I find that a common theme in general. Switching to Linux is painful in the short term, but saves you quite a bit in the long term...The good news for gamers is that there is a way to implement the use of DirectX 10/11 support. (Not the way we've seen in Wine via DirectX-to-OpenGL translator. But via a new graphics stack that is currently underdevelopment.)
[citation][nom]twu[/nom]LOL,Marcus Yam's article has 217 words or 1412 letters. Aussie_Bear's comment has 700 words or 4246 letters.Aussie_Bear=Win[/citation]
You took the time to count every letter and word?
Article - Maybe took him for an hour or two to search/write.
Aussie_Bea - Typing speed 100 words/sec = 7 minutes + 2 minutes for his/her knowledge inputs.
Me - Word counts 10 seconds, 30 seconds to past it.
[citation][nom]twu[/nom]Article - Maybe took him for an hour or two to search/write.Aussie_Bea - Typing speed 100 words/sec = 7 minutes + 2 minutes for his/her knowledge inputs.Me - Word counts 10 seconds, 30 seconds to past it.[/citation]
How did you get 100 words/sec with 700 words = 7 minutes?
Okay so the $500.00 or whatever this will cost could have gone to half a decent server box running linux.

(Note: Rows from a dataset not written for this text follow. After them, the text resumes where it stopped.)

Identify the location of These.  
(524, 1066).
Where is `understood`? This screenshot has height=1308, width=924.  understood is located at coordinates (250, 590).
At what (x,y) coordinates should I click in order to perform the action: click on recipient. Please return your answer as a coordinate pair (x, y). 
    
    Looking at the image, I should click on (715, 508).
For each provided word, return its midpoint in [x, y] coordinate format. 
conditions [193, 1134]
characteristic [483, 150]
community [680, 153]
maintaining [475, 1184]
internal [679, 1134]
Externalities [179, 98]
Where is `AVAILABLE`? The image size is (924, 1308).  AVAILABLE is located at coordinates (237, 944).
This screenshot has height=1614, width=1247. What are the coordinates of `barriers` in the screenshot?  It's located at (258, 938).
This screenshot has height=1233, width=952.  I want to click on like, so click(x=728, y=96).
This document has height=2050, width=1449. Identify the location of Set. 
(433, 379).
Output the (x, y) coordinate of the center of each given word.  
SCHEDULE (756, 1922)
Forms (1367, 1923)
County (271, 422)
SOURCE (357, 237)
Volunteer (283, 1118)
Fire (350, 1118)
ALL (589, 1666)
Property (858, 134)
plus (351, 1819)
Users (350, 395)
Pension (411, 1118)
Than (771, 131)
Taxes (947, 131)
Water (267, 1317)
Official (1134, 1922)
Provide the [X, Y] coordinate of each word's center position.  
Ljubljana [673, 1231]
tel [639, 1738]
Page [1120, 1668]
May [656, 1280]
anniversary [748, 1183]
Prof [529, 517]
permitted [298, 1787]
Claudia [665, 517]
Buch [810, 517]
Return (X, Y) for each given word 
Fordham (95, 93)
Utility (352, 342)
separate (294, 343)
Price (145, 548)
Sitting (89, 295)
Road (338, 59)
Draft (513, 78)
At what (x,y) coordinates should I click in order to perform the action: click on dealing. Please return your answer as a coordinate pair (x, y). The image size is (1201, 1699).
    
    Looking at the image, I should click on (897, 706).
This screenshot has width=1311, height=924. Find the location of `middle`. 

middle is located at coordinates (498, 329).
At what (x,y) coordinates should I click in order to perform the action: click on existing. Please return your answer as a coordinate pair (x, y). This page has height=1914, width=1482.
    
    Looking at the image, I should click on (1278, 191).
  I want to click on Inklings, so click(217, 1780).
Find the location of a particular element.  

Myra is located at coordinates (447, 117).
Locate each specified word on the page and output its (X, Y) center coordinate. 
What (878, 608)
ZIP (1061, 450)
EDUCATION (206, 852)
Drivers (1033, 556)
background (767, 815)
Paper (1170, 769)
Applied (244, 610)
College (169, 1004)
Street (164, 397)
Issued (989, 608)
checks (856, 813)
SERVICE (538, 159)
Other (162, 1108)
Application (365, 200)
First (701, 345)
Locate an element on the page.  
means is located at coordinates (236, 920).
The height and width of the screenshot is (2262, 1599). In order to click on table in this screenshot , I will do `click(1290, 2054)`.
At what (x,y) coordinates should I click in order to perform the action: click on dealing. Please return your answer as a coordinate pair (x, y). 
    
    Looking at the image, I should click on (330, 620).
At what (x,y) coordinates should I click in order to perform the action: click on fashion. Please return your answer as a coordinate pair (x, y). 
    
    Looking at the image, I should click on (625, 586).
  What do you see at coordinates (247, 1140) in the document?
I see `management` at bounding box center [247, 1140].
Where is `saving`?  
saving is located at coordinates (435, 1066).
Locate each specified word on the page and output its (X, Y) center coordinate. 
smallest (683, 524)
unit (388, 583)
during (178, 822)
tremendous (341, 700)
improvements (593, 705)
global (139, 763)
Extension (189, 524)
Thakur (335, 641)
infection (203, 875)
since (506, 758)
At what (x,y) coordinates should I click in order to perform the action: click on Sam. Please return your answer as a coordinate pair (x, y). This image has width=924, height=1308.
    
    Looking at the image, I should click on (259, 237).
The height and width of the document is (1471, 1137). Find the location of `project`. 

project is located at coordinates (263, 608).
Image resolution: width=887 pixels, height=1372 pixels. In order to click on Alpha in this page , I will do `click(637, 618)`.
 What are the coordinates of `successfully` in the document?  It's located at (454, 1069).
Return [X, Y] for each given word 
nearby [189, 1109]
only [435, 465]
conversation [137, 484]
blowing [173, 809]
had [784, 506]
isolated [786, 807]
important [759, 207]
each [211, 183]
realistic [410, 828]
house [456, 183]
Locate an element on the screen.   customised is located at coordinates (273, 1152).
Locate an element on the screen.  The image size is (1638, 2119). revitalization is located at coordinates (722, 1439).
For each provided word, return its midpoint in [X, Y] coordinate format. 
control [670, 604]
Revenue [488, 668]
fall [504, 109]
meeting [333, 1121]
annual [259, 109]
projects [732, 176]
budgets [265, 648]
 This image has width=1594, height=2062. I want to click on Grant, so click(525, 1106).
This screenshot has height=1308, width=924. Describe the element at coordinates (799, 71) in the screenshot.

The add-on software to run your programs and the patches / upadtes costs how much + getting new techies to fix or maintain this new bugssoft on this untested distro that would obviously have holes / bugs and other issues.
All this when you already have a linux team running free software + software add-on's that is free and fixed weekly at slowest and not fixed by spending $300+ per upgrade / new release.
I wonder what the real cost would be over 5 years, man hours, down time on both and making a change from linux to Windblows.
If MS stated this can be used for home user / small office "5 humans in office server" HPC's or as a gaming rig with customizable schemes / layout's / themes to get it fast XP classic look / feel fast then sure I would buy what they sell with this statement.
PS> are they giving this HPC version away for free as that would be the only way to compete with linux / pelican HPC / other Linux HPC OS's.
There is nothing like a Linux custom source build system to make your day.